Somewhere below is a line with "What does my" and, later, a line with "Gemini (139, 17)"; repeat those two lines and all the lines between them, exactly as they are.

[Stored records]
========================================
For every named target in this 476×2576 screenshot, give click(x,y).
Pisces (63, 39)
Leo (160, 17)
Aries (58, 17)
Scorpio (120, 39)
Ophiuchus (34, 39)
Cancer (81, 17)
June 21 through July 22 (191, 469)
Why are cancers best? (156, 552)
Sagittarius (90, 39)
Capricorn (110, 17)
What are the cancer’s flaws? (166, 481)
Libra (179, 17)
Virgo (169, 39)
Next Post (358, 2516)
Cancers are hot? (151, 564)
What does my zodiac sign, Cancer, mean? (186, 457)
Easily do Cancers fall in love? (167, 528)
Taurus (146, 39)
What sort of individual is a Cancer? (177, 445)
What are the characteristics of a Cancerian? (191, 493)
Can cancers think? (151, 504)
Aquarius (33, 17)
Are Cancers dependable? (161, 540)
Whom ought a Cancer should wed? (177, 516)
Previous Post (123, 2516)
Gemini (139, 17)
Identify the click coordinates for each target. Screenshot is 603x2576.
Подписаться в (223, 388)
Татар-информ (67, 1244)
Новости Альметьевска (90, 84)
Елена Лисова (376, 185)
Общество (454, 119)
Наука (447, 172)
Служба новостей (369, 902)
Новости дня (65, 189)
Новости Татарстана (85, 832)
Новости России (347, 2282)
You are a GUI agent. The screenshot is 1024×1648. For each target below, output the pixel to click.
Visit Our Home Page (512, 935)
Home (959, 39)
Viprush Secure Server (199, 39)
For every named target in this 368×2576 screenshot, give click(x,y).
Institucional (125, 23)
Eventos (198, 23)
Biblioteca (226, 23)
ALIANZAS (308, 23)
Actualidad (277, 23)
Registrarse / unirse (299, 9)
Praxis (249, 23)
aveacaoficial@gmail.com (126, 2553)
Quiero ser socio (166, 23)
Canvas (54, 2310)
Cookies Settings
========================================
● Answer space:
What does my zodiac sign, Cancer, mean? (186, 457)
Easily do Cancers fall in love? (167, 528)
Taurus (146, 39)
What sort of individual is a Cancer? (177, 445)
What are the characteristics of a Cancerian? (191, 493)
Can cancers think? (151, 504)
Aquarius (33, 17)
Are Cancers dependable? (161, 540)
Whom ought a Cancer should wed? (177, 516)
Previous Post (123, 2516)
Gemini (139, 17)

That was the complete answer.